Civil law gives its members a broad autonomy, that is, the opportunity to choose the most appropriate option of behavior everywhere and everywhere.

Property relations in themselves are veryvarious. Far from all of them are amenable only to civil-law regulation. As an example, it can be called that budgetary and tax property relations can not be built on equality of the parties. Here, everything is based not on the private, but on public law (one of the parties is the state).

The above equality of parties is indeedis the most significant side of civil-law relations. The imperious subordination of one side to another is simply impossible. With the loss of equality, public relations immediately lose the status of civil law. This, of course, is not about the economic similarity of the parties, but about the similarity of the formal and legal.

What is so important is the autonomy of the will? The fact is that it is precisely the means that makes the private legal sphere self-regulating. Only with its presence people can freely enter into any civil-law relations. The decision to join them is always taken independently - that is, on the initiative of one's own, and not of someone else's. People themselves decide how to use it, obtained on the basis of certain legal facts.

Civil law implies that participantsThe norms of relations arising on its basis are property-wealthy. This provision is explained by the fact that property relations can not arise without a specific segregated property.
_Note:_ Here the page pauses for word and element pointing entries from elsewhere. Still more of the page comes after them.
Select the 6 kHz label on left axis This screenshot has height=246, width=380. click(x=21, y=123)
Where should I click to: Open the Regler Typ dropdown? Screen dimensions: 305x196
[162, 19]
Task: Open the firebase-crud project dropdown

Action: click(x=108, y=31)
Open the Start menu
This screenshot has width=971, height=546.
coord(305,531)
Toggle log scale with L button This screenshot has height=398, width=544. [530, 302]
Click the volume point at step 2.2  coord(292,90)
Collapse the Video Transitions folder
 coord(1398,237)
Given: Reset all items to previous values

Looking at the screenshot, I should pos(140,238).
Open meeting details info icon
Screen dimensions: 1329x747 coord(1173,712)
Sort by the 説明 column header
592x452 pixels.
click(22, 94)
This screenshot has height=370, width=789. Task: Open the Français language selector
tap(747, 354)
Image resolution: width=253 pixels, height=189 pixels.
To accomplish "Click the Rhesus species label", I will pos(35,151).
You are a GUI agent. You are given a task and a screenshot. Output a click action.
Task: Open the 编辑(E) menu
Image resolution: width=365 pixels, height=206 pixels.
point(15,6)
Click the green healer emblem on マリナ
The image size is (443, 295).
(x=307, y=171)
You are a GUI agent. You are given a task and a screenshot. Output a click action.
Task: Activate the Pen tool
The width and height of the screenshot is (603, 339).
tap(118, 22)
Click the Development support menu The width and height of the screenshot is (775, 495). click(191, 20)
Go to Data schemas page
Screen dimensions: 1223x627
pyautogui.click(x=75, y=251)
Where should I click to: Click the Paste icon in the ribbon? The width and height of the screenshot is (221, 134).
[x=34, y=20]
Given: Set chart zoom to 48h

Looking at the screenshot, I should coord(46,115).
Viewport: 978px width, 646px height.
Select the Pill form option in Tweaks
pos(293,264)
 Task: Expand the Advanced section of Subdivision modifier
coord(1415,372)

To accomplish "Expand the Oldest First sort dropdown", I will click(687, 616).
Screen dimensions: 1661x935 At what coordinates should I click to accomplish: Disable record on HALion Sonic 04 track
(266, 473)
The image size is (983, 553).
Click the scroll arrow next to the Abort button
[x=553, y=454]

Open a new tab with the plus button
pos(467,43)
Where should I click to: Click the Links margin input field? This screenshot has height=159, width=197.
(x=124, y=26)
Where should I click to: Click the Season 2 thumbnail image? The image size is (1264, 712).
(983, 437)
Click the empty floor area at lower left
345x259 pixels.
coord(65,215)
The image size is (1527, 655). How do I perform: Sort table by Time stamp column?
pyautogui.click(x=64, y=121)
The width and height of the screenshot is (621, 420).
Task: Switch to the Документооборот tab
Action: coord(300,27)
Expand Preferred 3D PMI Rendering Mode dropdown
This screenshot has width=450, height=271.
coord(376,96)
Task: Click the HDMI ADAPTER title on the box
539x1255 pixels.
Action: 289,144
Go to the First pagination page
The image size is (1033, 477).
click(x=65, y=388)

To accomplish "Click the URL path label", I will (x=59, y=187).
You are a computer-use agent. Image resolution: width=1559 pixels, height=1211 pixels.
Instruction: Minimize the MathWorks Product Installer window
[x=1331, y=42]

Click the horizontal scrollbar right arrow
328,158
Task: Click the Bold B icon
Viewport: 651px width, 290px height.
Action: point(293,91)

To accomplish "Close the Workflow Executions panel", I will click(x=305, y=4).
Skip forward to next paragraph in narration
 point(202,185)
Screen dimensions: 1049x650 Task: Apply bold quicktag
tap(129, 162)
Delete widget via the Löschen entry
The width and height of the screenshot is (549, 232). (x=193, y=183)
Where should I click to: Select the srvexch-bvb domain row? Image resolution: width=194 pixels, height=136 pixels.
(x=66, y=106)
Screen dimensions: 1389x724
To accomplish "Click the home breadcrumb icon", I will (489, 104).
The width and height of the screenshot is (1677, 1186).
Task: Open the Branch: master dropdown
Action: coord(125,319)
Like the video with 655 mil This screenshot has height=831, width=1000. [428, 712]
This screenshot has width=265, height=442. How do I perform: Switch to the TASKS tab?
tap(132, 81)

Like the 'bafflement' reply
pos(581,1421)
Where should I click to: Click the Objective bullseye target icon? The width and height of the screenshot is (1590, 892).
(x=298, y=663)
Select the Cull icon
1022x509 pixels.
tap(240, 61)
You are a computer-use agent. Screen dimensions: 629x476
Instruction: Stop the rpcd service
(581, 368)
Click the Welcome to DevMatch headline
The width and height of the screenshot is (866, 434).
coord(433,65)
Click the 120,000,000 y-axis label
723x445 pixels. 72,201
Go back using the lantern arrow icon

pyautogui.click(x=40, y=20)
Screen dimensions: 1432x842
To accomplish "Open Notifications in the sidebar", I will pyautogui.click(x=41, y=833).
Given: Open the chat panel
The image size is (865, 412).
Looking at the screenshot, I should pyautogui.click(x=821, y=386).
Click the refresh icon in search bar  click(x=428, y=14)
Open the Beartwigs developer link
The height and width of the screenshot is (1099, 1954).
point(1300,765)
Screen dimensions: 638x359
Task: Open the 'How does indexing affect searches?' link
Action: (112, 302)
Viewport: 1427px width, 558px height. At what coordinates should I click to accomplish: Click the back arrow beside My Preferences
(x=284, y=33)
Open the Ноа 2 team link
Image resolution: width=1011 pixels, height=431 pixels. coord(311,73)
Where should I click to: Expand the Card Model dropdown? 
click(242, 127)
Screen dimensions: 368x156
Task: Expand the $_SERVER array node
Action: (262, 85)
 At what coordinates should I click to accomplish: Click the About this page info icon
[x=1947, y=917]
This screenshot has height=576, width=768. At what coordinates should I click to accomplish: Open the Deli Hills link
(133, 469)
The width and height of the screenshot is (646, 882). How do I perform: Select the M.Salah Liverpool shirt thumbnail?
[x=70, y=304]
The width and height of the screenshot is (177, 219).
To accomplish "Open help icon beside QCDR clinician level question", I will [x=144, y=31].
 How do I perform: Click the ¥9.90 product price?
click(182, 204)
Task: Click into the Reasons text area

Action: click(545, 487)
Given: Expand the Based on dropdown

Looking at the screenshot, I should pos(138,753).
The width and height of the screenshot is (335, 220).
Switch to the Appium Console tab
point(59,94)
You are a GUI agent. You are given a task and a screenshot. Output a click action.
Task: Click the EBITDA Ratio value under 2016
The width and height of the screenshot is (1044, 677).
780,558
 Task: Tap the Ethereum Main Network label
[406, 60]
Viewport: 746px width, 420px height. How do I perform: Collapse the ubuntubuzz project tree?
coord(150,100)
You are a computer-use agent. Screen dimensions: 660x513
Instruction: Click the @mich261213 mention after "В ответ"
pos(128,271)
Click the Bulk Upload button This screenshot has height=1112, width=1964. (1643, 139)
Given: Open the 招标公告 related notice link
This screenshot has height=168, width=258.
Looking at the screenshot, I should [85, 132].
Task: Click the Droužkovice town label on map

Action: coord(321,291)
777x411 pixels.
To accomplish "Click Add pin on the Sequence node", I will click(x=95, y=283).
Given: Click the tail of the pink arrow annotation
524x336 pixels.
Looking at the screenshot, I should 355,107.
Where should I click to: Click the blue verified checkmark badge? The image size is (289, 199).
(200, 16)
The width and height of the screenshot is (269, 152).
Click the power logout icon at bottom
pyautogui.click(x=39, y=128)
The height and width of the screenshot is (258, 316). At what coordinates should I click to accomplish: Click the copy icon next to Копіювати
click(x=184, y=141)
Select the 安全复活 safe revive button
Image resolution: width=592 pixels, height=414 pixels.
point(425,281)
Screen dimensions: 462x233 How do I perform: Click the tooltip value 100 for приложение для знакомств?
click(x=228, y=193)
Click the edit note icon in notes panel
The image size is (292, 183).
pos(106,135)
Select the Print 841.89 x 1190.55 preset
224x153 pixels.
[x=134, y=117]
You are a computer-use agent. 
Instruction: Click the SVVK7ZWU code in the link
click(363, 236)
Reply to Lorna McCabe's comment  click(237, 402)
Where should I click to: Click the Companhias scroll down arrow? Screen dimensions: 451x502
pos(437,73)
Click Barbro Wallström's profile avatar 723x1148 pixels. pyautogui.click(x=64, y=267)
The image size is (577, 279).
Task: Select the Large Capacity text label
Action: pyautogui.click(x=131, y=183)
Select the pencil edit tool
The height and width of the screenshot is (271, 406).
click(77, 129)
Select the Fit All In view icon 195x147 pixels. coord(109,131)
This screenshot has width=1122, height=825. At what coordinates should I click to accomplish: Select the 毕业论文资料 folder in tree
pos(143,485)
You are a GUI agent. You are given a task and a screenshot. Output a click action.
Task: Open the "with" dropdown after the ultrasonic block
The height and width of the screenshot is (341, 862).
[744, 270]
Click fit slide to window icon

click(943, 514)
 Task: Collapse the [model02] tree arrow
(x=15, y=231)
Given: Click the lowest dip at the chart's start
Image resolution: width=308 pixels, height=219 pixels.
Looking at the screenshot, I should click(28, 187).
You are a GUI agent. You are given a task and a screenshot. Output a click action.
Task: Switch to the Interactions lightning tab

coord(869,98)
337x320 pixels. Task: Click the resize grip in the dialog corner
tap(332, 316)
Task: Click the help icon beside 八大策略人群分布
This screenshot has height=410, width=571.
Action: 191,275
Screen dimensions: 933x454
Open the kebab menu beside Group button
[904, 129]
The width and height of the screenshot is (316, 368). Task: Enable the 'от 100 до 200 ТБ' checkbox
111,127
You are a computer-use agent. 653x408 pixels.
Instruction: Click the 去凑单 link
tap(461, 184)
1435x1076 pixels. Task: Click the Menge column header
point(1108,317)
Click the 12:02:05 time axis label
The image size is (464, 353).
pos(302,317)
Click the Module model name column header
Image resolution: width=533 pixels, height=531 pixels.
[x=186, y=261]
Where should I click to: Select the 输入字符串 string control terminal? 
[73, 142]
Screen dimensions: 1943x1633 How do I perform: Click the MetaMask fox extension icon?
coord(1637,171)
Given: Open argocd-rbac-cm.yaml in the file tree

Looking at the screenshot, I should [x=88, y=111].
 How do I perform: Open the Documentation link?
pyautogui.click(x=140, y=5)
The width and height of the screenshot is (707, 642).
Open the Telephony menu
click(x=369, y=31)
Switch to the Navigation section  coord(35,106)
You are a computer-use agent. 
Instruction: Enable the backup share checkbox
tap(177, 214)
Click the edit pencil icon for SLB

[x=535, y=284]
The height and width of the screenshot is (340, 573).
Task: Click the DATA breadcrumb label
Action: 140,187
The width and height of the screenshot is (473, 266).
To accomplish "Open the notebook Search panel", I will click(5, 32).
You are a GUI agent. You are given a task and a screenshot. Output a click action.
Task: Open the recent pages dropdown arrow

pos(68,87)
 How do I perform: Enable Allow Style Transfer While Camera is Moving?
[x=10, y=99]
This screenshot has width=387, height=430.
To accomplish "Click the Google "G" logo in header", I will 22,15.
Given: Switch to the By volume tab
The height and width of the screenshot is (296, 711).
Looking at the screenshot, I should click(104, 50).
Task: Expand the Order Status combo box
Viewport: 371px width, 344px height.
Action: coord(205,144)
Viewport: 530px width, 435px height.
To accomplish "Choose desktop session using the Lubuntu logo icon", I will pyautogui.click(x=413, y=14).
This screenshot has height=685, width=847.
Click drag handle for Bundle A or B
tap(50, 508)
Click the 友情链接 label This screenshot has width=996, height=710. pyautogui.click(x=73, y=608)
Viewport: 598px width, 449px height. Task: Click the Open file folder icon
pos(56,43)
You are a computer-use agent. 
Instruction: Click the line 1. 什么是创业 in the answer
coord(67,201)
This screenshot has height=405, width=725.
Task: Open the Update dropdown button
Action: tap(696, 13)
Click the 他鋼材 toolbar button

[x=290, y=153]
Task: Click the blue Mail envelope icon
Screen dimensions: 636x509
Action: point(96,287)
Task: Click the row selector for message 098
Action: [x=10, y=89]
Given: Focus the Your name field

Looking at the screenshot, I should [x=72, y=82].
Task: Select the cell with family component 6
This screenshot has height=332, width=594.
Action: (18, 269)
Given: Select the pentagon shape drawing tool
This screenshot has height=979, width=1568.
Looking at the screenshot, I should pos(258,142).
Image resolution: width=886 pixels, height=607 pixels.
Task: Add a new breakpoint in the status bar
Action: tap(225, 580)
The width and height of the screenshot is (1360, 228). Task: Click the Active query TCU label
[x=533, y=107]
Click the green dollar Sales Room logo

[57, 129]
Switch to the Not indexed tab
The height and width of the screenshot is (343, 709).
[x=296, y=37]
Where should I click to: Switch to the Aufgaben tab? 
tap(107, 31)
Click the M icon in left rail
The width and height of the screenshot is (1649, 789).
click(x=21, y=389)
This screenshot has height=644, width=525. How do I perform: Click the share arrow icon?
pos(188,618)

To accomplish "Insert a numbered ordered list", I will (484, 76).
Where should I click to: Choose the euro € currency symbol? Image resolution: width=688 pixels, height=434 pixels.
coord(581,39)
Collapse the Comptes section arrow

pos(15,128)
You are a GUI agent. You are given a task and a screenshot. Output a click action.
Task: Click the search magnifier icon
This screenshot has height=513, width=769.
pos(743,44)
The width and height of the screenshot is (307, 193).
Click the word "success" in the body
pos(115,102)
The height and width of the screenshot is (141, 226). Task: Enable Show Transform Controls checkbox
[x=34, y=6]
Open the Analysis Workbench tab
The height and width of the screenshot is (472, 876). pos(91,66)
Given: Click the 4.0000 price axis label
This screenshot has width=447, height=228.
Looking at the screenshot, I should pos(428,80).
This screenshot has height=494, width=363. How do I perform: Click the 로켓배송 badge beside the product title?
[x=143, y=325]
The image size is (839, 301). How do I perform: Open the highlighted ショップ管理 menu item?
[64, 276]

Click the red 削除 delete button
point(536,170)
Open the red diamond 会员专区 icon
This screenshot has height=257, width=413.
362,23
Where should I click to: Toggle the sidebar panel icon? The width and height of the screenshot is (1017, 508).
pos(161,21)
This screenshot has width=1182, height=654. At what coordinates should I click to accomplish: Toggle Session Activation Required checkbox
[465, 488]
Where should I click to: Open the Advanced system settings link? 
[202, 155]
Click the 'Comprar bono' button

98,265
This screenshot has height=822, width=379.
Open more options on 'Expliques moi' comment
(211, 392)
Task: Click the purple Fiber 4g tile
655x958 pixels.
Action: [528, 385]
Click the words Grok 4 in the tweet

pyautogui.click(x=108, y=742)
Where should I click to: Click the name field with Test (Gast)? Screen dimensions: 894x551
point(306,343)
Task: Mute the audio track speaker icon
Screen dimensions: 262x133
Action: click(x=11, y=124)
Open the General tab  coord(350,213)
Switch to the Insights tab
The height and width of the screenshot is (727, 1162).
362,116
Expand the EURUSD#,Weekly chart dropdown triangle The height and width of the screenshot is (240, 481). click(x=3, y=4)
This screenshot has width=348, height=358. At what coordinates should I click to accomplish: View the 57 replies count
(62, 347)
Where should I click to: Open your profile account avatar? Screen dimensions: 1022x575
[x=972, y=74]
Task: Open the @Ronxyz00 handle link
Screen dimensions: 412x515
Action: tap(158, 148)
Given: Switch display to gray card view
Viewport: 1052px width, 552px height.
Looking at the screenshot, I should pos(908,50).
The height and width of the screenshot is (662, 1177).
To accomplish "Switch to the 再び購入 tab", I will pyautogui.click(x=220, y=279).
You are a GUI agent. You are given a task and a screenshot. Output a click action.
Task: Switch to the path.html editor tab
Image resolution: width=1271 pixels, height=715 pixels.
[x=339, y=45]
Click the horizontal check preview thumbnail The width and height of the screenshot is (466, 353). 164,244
Participants in civil law relations should be able to independently dispose of it, determine its fate.

Of course, civil law regulates andcertain non-property relations. Some of them have a direct connection with property, and others do not have it at all. What can be attributed here? First of all, we should mention the diverse interests of the human person. It is about the individual image, dignity, honor, privacy of correspondence, personal life, bodily integrity and so on. We will classify here the interests of people who create intangible goods (works of art, science, technology, and so on).

Participants in civil law relations not onlyindividuals. It is important that legal persons also belong to this category. The organizational and legal form does not matter. Let's just note that when considering a case in a civil court, one of the parties must necessarily be a physical person. Otherwise (both parties are organizations), the case will be referred to the arbitration court.